Hodges and I differ in our attitudes to the issue. He regards it as “a product of the constitutional crisis industry” and commends Blair’s decision to ‘stop asking it’, on the grounds that “there was no solution that would not effectively consign his party to decades of opposition.” Yet even setting aside the wrongness of maintaining an iniquitous arrangement for party gain, such an attitude has proved disastrously short-sighted.
Because they have got to continue governing more than 80 per cent of the country, Labour in general and its Scottish and Welsh MPs in particular have not linked devolution to any diminution in their own power and status.

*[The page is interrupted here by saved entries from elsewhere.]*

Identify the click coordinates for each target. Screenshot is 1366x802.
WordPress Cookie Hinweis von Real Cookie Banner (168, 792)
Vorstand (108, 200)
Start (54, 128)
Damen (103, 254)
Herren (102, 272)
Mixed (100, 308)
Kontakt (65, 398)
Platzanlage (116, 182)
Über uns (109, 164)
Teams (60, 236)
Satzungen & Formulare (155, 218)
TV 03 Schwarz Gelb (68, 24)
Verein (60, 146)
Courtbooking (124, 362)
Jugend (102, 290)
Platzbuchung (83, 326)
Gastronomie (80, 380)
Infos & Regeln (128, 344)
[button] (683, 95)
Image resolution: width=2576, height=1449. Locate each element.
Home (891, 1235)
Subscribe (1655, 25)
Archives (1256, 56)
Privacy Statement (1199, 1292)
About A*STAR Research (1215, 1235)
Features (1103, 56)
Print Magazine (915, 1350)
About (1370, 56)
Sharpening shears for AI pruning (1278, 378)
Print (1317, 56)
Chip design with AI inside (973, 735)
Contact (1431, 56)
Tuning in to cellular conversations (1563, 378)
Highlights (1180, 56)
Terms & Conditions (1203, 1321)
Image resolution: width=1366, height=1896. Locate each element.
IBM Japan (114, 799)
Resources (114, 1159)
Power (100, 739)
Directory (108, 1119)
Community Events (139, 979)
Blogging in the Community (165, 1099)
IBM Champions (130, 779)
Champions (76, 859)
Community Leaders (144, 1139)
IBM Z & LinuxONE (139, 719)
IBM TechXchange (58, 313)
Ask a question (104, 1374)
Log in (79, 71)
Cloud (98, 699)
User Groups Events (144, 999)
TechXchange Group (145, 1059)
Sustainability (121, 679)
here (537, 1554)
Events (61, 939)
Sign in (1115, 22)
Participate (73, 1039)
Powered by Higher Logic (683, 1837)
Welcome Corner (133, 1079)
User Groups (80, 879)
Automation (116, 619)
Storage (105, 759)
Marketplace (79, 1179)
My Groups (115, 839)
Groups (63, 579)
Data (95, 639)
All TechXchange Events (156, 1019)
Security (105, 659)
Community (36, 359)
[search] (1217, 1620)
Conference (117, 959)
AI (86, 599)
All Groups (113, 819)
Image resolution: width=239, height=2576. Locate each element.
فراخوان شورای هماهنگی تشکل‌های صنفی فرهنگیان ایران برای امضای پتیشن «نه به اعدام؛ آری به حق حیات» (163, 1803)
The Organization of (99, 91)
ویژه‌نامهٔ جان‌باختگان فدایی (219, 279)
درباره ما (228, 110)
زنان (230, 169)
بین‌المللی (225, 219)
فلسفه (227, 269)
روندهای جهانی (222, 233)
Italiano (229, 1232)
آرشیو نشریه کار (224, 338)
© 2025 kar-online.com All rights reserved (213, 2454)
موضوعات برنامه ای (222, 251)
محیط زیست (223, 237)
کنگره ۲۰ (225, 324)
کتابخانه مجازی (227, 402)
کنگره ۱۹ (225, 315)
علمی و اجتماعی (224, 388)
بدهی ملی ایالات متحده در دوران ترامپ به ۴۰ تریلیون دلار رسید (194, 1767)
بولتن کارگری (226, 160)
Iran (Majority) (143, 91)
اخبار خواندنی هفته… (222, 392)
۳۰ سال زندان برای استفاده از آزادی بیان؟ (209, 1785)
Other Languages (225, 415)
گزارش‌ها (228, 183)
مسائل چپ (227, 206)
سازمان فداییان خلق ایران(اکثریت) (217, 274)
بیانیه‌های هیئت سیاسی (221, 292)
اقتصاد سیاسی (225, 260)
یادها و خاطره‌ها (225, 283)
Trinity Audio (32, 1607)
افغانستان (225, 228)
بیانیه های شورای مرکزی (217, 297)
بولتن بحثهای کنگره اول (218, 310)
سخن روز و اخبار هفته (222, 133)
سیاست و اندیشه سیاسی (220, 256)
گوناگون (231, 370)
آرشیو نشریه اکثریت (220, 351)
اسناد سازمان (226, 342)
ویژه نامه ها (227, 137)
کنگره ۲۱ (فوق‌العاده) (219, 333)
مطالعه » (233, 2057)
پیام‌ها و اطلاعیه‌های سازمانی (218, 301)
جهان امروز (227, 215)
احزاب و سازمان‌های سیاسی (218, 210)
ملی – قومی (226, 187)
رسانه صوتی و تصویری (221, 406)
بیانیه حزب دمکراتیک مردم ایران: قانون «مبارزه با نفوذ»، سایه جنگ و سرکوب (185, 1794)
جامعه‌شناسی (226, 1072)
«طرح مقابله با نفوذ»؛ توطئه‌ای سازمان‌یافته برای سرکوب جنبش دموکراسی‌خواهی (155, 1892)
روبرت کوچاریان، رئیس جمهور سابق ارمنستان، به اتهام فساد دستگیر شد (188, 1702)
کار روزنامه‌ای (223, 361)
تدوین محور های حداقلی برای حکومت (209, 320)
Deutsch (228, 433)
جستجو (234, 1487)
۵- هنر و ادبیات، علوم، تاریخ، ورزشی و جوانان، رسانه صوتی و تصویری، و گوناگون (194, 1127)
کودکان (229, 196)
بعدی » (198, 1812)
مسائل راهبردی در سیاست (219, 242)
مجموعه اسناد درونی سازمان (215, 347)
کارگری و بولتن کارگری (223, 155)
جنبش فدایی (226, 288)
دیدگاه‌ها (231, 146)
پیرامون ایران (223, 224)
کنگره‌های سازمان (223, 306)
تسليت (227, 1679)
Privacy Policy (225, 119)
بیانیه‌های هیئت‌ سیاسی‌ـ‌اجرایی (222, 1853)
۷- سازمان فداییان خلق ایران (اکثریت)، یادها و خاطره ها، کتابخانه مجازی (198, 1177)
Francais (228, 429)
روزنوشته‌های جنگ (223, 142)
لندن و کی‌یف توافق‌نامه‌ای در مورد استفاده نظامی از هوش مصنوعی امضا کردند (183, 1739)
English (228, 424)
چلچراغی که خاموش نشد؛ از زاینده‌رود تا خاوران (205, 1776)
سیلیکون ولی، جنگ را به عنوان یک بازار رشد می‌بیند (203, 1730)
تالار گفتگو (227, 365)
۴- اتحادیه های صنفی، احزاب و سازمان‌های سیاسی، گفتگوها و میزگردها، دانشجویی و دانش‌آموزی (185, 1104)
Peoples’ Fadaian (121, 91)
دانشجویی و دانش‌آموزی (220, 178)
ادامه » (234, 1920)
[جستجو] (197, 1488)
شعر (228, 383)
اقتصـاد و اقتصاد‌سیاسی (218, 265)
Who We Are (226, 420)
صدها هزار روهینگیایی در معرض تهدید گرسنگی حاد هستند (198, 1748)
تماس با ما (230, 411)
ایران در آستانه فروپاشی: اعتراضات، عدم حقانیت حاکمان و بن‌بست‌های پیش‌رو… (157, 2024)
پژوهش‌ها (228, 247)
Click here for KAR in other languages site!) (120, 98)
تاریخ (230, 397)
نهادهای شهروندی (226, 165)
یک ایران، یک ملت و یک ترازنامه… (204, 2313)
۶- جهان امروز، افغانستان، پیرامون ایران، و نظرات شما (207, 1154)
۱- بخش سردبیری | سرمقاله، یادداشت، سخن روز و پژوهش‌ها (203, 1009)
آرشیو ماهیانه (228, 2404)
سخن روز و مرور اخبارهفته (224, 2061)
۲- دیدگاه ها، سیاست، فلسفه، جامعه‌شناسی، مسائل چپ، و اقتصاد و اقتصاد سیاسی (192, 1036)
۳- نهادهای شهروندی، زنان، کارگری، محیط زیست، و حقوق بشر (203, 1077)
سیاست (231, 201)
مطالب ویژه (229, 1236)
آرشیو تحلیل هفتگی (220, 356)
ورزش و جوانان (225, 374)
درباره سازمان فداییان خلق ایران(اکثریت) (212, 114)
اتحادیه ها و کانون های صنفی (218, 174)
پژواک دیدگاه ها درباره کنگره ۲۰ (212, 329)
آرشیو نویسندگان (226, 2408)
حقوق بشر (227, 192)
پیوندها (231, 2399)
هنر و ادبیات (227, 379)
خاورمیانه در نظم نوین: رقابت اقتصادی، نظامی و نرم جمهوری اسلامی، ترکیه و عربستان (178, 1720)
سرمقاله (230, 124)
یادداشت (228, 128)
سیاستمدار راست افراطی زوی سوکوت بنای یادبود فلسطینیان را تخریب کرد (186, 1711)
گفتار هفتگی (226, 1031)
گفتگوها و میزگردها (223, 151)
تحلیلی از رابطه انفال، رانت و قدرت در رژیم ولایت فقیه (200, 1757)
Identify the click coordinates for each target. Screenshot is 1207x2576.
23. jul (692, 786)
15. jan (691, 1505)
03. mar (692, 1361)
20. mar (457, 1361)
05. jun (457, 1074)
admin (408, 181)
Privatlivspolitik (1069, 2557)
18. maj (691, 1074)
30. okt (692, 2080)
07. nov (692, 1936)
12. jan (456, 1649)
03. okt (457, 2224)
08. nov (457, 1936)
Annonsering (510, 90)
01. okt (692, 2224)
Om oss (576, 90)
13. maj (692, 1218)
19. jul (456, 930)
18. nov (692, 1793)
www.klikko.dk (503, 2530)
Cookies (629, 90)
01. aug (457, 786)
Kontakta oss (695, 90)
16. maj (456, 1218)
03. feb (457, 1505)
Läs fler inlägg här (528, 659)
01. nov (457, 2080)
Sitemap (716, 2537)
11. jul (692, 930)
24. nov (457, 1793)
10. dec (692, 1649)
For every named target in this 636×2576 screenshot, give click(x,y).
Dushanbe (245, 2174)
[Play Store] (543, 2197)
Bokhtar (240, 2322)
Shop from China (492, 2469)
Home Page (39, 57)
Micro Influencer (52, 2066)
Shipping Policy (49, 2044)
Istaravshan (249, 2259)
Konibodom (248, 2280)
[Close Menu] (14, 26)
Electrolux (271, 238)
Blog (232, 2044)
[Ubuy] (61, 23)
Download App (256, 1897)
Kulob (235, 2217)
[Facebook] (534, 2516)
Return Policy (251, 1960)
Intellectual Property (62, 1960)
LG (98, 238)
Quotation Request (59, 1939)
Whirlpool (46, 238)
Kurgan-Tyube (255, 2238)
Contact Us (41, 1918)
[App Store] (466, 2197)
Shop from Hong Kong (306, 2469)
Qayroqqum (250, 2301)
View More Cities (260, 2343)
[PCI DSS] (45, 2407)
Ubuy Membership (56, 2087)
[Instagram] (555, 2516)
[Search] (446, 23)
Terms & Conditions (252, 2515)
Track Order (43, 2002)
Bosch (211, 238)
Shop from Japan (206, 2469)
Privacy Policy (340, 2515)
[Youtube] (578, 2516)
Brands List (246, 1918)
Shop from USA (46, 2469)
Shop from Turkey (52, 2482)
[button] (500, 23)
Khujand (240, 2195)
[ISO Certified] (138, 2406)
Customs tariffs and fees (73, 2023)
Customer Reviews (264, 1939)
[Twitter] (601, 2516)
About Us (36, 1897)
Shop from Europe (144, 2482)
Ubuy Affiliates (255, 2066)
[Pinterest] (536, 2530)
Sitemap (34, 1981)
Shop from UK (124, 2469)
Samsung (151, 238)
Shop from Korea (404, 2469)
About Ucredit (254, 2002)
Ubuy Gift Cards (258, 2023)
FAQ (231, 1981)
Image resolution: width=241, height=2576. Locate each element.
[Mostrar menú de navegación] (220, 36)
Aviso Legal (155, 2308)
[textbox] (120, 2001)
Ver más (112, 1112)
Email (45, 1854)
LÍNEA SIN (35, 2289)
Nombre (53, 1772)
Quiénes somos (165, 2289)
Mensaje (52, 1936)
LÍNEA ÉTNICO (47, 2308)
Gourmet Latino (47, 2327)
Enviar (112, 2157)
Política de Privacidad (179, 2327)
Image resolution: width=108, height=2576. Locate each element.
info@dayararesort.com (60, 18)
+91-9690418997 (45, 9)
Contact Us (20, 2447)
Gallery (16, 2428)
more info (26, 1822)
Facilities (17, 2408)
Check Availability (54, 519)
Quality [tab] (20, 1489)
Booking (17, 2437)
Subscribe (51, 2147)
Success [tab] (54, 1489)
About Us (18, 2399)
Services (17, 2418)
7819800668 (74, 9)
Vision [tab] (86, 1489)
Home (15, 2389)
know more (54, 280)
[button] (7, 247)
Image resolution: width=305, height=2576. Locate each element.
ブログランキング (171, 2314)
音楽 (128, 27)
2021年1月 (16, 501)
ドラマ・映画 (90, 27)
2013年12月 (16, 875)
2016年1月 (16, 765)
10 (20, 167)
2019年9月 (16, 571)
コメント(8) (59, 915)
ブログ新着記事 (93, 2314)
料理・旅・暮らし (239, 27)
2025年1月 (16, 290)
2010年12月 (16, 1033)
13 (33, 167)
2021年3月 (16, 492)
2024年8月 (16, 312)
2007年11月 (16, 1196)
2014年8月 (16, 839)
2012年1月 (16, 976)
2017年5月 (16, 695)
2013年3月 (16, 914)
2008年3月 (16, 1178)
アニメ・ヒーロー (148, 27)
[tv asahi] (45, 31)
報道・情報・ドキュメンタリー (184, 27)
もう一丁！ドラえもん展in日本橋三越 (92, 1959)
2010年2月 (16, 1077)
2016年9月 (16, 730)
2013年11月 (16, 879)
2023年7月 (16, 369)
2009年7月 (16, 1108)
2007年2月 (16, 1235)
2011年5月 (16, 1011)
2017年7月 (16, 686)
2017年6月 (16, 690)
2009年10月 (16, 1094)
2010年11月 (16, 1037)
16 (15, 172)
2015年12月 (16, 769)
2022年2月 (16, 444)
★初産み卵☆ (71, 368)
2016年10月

They have thus been very blasé over the years as devolved Labour administrations have heaped the blame for the various problems they face on Westminster, always seeking a solution in the expansion of their own power and prestige.
Unchecked by a neglectful Labour Party, this alliance of conviction separatists and power-hungry devolved politicians has created a centrifugal dynamic which has delegitimised Westminster and pan-British government to the extent that it has practically disembowelled the Union. At every stage Scottish and Welsh MPs have, by supporting this transfer of power, acceded to the diminution of their own position. Even if they didn’t realise it at the time.
As a unionist who truly believes the vital importance of maintaining the British dimension to domestic government across the home nations, horror at the constitutional implications of such negligence takes most of the edge off the schadenfreude I feel at seeing the devolutionary pigeons come home to roost. But when Scotland holds them to Brown’s promise, and England holds them to the consequences thereof, Labour will find that they have very much pulled the rug from beneath their own feet.